Task instructions:
Pick up the article on the IEA's 1.5°C net zero scenario and new fossil fuel investment after its final sentence, and keep writing it.

[start Selected excerpt]

This was possible because, until today, the world's most influential energy modeling agency had not produced a scenario actually aligned with the full ambition of the Paris Agreement goals. That's true no longer.
Now, after years of pressure from climate advocates, investors, businesses, and diplomats, the IEA has finally released its first ever fully-fledged energy scenario aligned with the urgent goal of limiting global warming to 1.5 degrees Celsius (°C). As with past IEA modeling efforts, this new scenario needs some fixes (more on that below), and we're still analyzing all of its implications. But one conclusion in particular stands out to us at Oil Change International (OCI).
In its Summary for Policymakers, in a bolded headline, the IEA finds that, "There is no need for investment in new fossil fuel supply in our net zero pathway."
They add, "Beyond projects already committed as of 2021, there are no new oil and gas fields approved for development in our pathway, and no new coal mines or mine extensions are required."
This is huge. An agency that has consistently boosted new oil and gas development in its flagship annual World Energy Outlook (WEO) is now backing up the global call to stop the expansion of fossil fuel extraction.
The Oil and Gas Industry Has Lost a Powerful Shield
Big Oil and Gas companies and the governments of fossil fuel-producing countries have lost one of their key covers for claiming that developing new oil and gas reserves is fully consistent with their commitments to "net zero" or the Paris Agreement. People around the world who have been demanding that governments, banks, and other financial institutions stop enabling the expansion of oil, gas, and coal extraction can point to the IEA's "authoritative" analysis reaching the same conclusion.
Of course, the IEA is behind the curve. OCI has been analyzing the disconnect between new fossil fuel development and the Paris goals since 2016. We found then that already operating or under construction oil and gas fields and coal mines contain enough fossil fuel reserves to push the world well beyond 1.5 degrees of warming. The implication was as clear then as it is now: The world must stop digging new holes, and focus instead on managing a rapid and equitable wind down of already developed extraction.
With the IEA's fully Paris-aligned scenario now saying the same, companies like Shell and Total can no longer comfortably point to the IEA to defend their plans to expand gas extraction. The UK government, which helped commission this new IEA report, will have a tougher time claiming that its decision to keep the door open to new licenses for offshore exploration and extraction fits with its Paris commitment. In fact, IEA director Dr. Fatih Birol has already today confronted the UK over its continued support for oil, gas, and coal expansion and investment. And major fossil banks like JPMorgan Chase and Citi have a new minimum baseline for "stress testing" their portfolios and the legitimacy of their net zero plans.

[end Selected excerpt]
[start Dataset records]

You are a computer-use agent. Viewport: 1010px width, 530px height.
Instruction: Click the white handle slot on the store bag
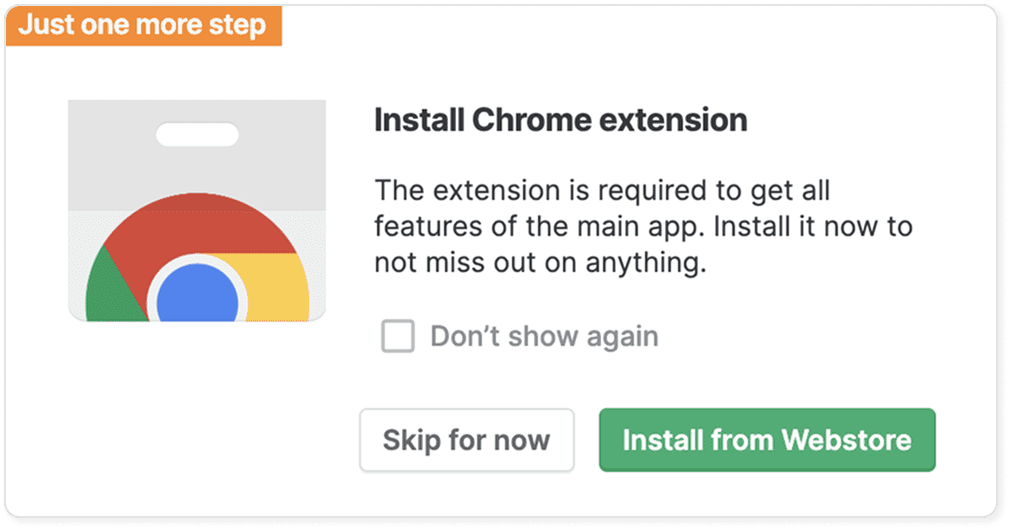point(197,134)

[end Dataset records]
[start Dataset records]

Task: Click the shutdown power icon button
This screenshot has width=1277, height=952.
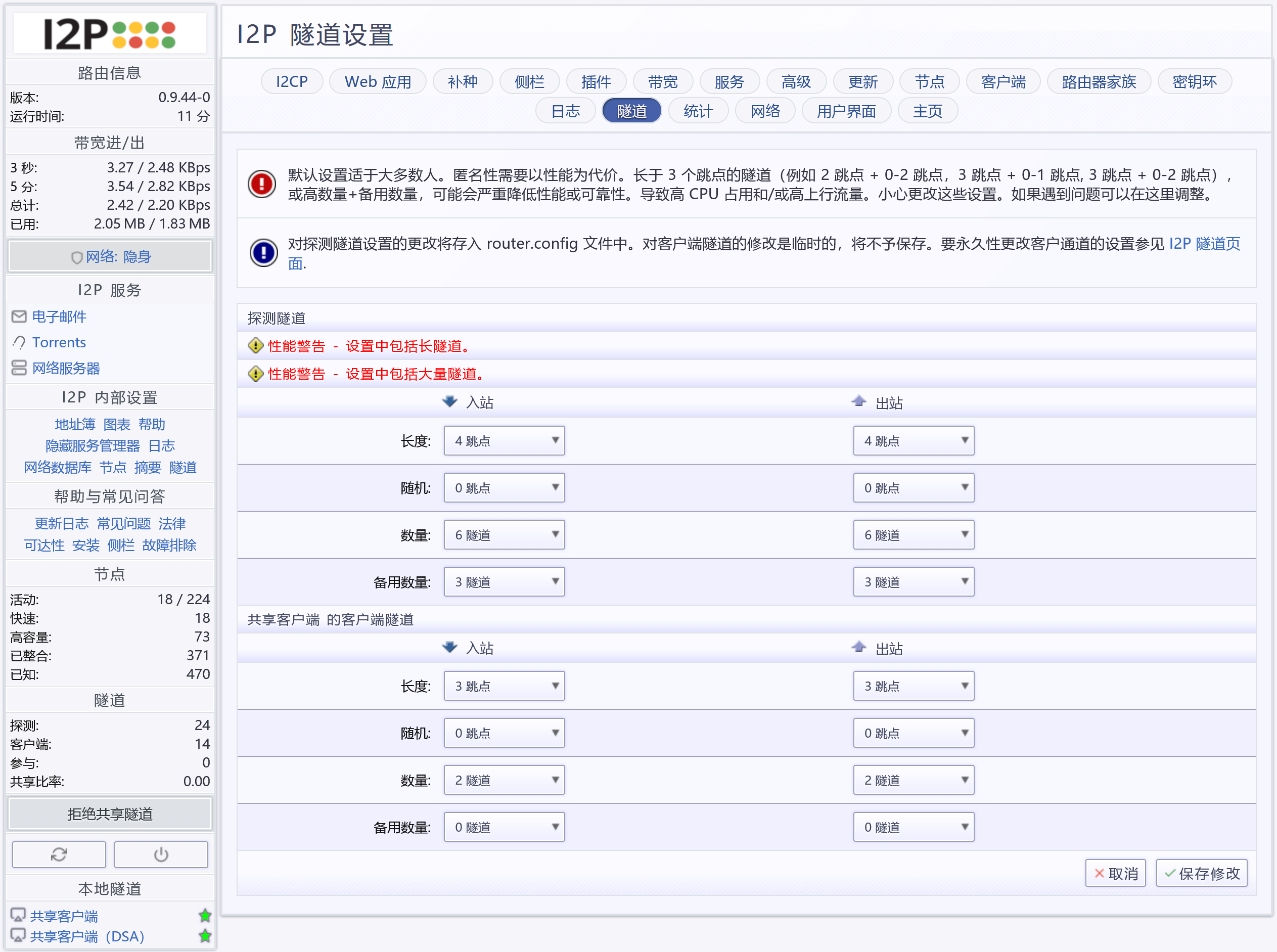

[end Dataset records]

Response to this task:
A Job Half Done: The IEA Must Put 1.5°C at the Heart of the WEO
The IEA finally embracing a 1.5°C-aligned pathway as "the energy future we all need" is a major milestone. But the IEA must do much more beyond today's report to prove its climate credibility and commitment, particularly given the agency is positioning itself to play an advisory role at COP26.
To guide policies and investments towards a future fully aligned with the Paris goals, the IEA must go beyond developing a 1.5°C-aligned scenario and position it at the heart of the WEO. It is the WEO that decision makers look to year after year to guide trillions in public and private capital, and which the IEA itself calls the "gold standard of energy analysis."
Dr. Birol made a welcome announcement last week, committing that this new 1.5°C-aligned scenario will be "integral" to WEO 2021 and future WEOs. But we don't know yet what that will mean in practice.
In WEO 2019, the IEA dismissed a 1.5°C-aligned energy transformation as "very difficult and very expensive" and spent only seven of 600 plus pages discussing it. WEO 2020 included a short 1.5°C-aligned energy "case" to 2030, the building block of today's report. However, that case was rarely mentioned outside of the chapter devoted to it. The summaries of other chapters still primarily focused on the Stated Energy Policies Scenario (STEPS), a pathway towards catastrophic levels of global warming.
The scenario that the IEA positions as the central scenario in the WEO commonly becomes what governments and investors use as their default for energy decision making, guiding trillions of dollars of investment. The IEA must seize this moment to transform its flagship WEO report, putting a 1.5°C scenario at the center, and focusing each headline, chapter, and graph on the implications of it.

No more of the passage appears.